There was this guy that I went out with not even a month. He was a nice guy but the problem was he used to talk about other girls which I used to hate so much. Especially when we are having a nice conversation he comes from no where and tells me about one of his ex-girlfriend's story and how he had a good time with her.
I wanted to tell him many times that this annoys me but I didn't want to show him that I care because I thought he didn't care. One day I got angry at him when he talked to me rudely and left the table. I was going to talk to him but then when I realized he didn't come the second day and ask me what's the matter. I thought he didn't care. I got hurt so much.
When one day I told his brother to get the book that I gave him once then he came the second day and gave me the book and wanted to solve some things. He told me what made him angry bout me and then asked if there was anything I wanted to tell him but I said there was nothing. He said are we cool now I said I guess I didn't even smile at him and then he left.
The second I said hi to him but then I realized he changed. I called him but then we talked as we were friends. Then I got confused because I thought we were not in a relationship. I wanted to ask him what is going on but I was afraid if he will reject me so I just broke up with him and I told him we could be friends but I really didn't mean it is just I was confused I just wanted to see what he would say and he told me he is okay with it but he was angry and mean to me.
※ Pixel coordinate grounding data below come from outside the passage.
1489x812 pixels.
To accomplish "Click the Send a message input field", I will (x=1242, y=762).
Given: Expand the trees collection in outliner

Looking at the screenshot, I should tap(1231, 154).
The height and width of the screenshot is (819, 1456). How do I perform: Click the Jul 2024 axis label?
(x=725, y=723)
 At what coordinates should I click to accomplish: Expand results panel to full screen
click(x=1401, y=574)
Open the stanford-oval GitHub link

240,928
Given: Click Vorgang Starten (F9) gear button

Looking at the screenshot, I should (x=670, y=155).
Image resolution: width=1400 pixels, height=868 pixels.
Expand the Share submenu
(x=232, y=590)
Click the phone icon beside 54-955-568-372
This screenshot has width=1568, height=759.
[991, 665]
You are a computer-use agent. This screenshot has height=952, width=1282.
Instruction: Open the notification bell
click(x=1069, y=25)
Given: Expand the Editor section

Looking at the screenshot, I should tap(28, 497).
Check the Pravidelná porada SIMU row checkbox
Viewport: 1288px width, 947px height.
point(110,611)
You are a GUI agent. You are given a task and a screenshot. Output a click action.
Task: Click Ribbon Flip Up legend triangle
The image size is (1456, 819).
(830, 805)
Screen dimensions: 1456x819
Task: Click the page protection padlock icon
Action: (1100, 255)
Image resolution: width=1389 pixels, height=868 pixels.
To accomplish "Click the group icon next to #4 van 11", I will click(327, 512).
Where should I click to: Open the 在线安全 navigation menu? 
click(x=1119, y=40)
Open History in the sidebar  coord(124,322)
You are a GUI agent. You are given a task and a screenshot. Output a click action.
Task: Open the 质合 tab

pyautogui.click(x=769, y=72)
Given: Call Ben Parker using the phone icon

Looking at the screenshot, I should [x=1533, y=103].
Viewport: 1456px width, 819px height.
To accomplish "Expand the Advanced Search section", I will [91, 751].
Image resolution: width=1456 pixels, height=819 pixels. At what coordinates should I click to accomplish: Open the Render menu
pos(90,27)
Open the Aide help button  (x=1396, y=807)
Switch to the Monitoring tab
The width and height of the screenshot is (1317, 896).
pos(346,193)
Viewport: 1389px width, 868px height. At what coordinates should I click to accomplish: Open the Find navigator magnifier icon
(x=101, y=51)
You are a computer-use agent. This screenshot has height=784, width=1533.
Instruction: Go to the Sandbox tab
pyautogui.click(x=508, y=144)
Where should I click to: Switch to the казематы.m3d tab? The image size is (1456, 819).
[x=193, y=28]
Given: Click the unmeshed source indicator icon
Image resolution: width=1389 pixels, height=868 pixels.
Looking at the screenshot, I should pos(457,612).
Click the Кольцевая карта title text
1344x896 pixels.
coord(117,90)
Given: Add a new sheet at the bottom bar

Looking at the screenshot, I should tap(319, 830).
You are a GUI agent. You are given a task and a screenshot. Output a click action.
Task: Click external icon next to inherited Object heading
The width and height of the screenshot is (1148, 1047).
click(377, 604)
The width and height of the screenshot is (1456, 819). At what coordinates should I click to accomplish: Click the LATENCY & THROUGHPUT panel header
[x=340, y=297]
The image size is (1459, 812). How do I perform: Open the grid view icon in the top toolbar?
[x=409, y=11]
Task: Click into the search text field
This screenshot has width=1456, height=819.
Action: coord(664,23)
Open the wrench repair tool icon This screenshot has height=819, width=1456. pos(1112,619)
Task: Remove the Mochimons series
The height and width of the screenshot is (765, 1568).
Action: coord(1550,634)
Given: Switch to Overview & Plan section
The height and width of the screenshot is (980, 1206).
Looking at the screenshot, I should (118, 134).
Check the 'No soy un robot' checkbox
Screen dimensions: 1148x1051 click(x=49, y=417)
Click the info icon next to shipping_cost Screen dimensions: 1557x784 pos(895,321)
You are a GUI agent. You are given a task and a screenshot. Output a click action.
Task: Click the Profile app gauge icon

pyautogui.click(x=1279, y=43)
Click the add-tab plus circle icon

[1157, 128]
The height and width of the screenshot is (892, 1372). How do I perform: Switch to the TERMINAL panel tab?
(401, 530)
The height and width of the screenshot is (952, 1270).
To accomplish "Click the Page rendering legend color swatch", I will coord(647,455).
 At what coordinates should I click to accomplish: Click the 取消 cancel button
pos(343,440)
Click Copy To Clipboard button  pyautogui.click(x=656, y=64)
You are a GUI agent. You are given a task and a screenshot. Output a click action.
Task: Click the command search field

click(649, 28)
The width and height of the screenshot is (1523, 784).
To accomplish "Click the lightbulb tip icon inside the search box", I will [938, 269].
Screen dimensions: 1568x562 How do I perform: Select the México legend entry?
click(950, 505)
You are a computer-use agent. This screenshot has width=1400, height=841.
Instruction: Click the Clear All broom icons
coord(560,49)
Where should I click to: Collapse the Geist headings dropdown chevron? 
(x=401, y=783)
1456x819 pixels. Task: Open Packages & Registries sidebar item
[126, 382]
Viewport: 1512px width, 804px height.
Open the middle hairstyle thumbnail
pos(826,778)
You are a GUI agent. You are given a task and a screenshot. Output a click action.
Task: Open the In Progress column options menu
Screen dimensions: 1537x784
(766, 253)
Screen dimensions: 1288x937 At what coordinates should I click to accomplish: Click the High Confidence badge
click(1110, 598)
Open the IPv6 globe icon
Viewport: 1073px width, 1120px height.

The second day I thought it was my mistake and I wanted to talk to him. So I asked him if we could meet somewhere he agreed but he told me lets meet after exams. I said fine so I wanted to tell him everything in my heart and that I want to come back to this relationship until he asked my friend out just before the last day of exam. I didn't know what to say. My friend told me he was very stupid. he was grapping her hand and flirting with her. she just thought he was weird after that I thought there was no point of meeting him if he thinks about another girl. The second day I see him and his brother. the guy gets upset because I didn't say hi. Like he is saying she doesn't care and she doesn't want to say hi. You know I felt when he asked my friend out I felt like he thought I wanted him and he rejected me. My friend told me don't worry I don't think he thinks you care about him that's way he is being rude to you and he is showing you that he doesn't care, But I don't know ,she could be wrong.
Can you please give me advice. it been 3 month and I feel he forgotten about me and he doesn't like anymore and is too late to tell him how I feel. I feel like if I had told him what was in my heart. maybe he was going to understand and I could feel relieved. I feel that this relationship wasn't suppose to end this way. Can you please help and give me advice I want to be with this guy?
Salwa
Dear Salwa,
I think that it would be really cheap of you to try to get back together with this guy!
What has happened has happened, and you cannot reverse things.
Just be yourself, and stay cool! And try to get things back on track with him as ‘friends’.